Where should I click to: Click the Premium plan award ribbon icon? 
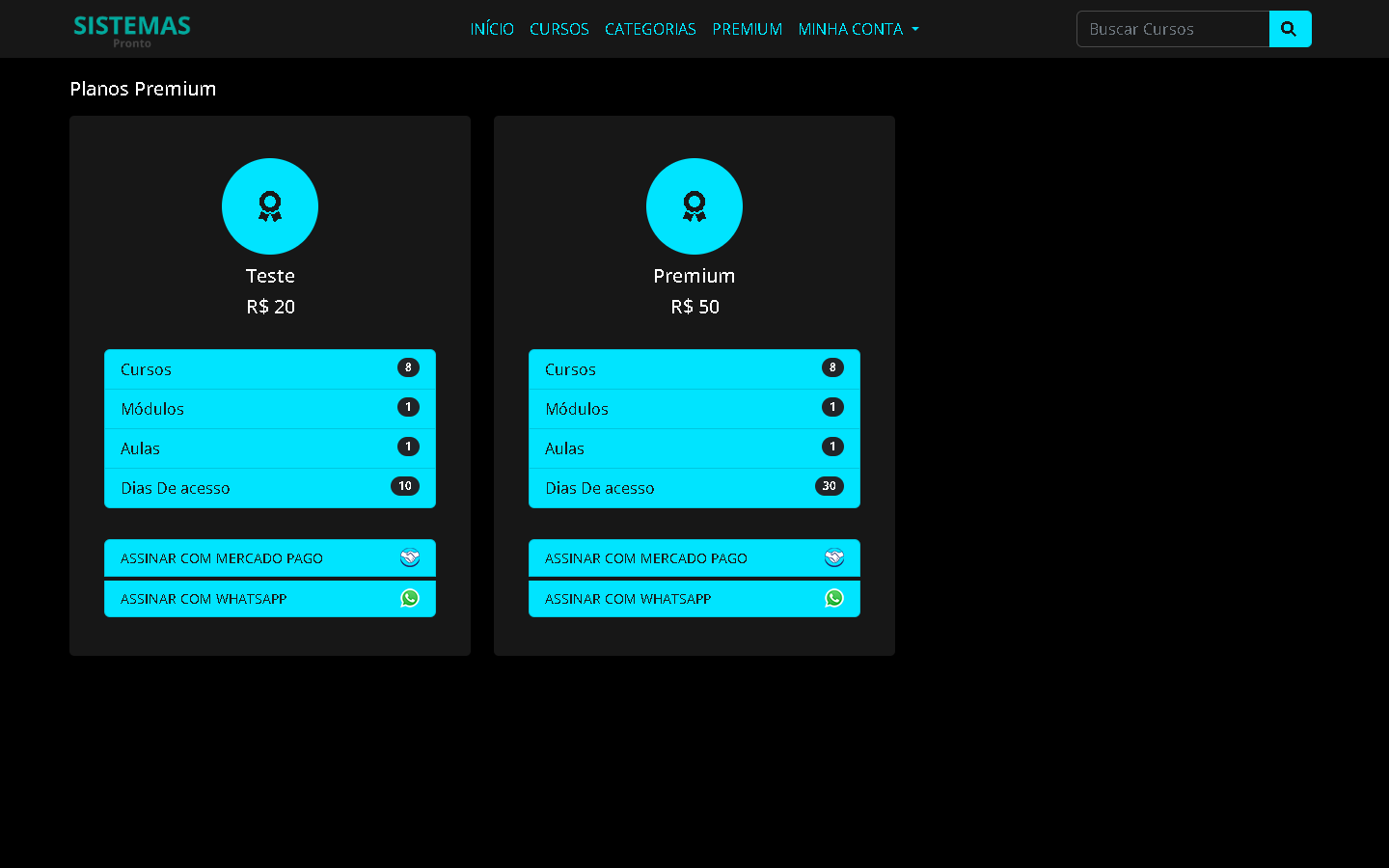coord(694,206)
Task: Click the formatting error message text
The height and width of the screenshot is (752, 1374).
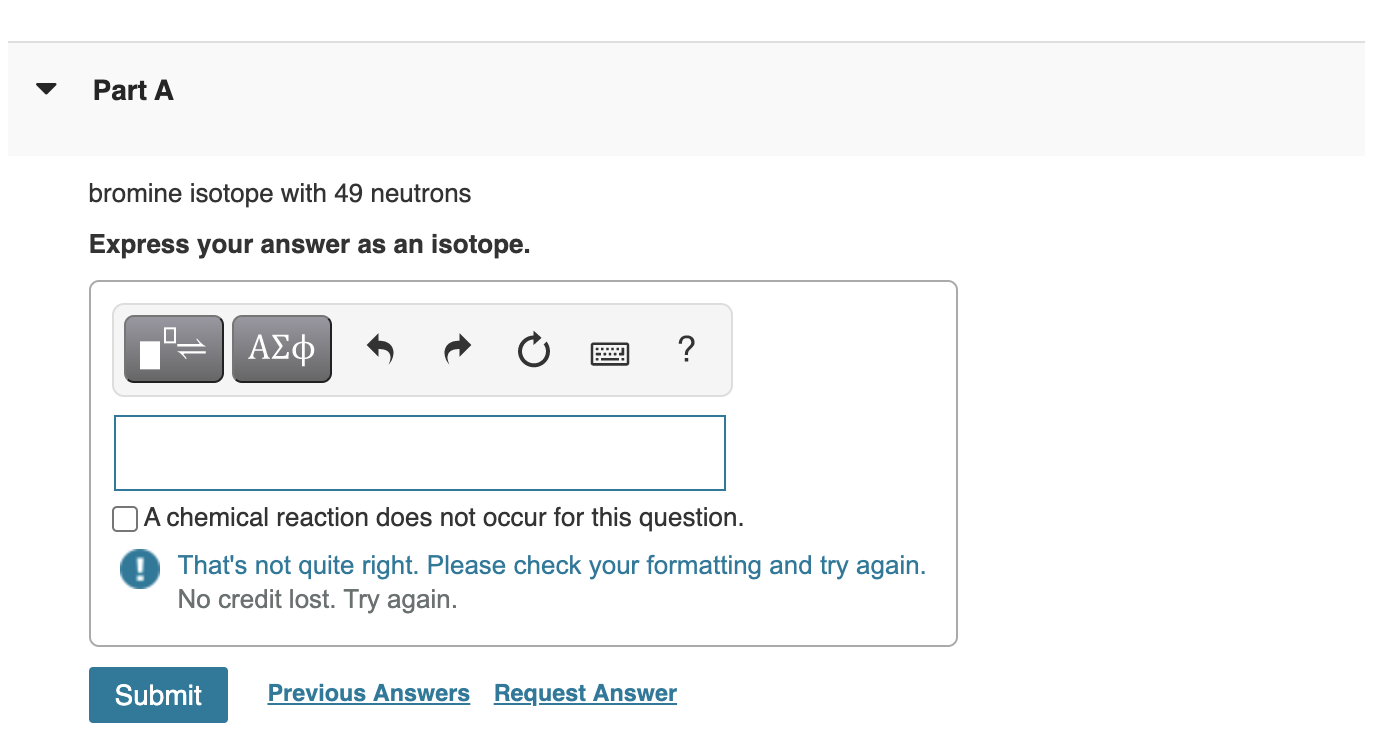Action: [x=551, y=565]
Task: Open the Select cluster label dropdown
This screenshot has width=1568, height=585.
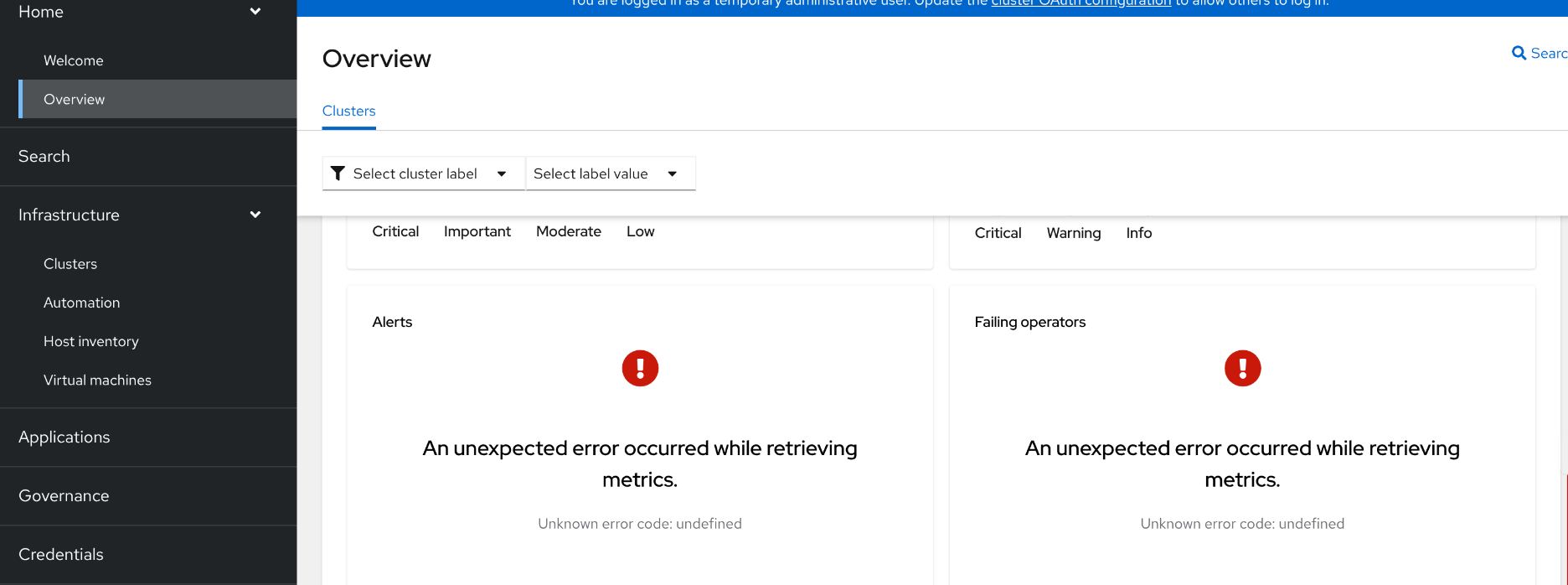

______

BRIEF
Rewrite all of the records above, changing every "screenshot" to "image" and leaving everything else untouched. Leave the pictures out of your answer.

ANSWER
Where should I click to: Click the Premium plan award ribbon icon? 
coord(694,206)
Task: Click the formatting error message text
The height and width of the image is (752, 1374).
Action: [x=551, y=565]
Task: Open the Select cluster label dropdown
This image has width=1568, height=585.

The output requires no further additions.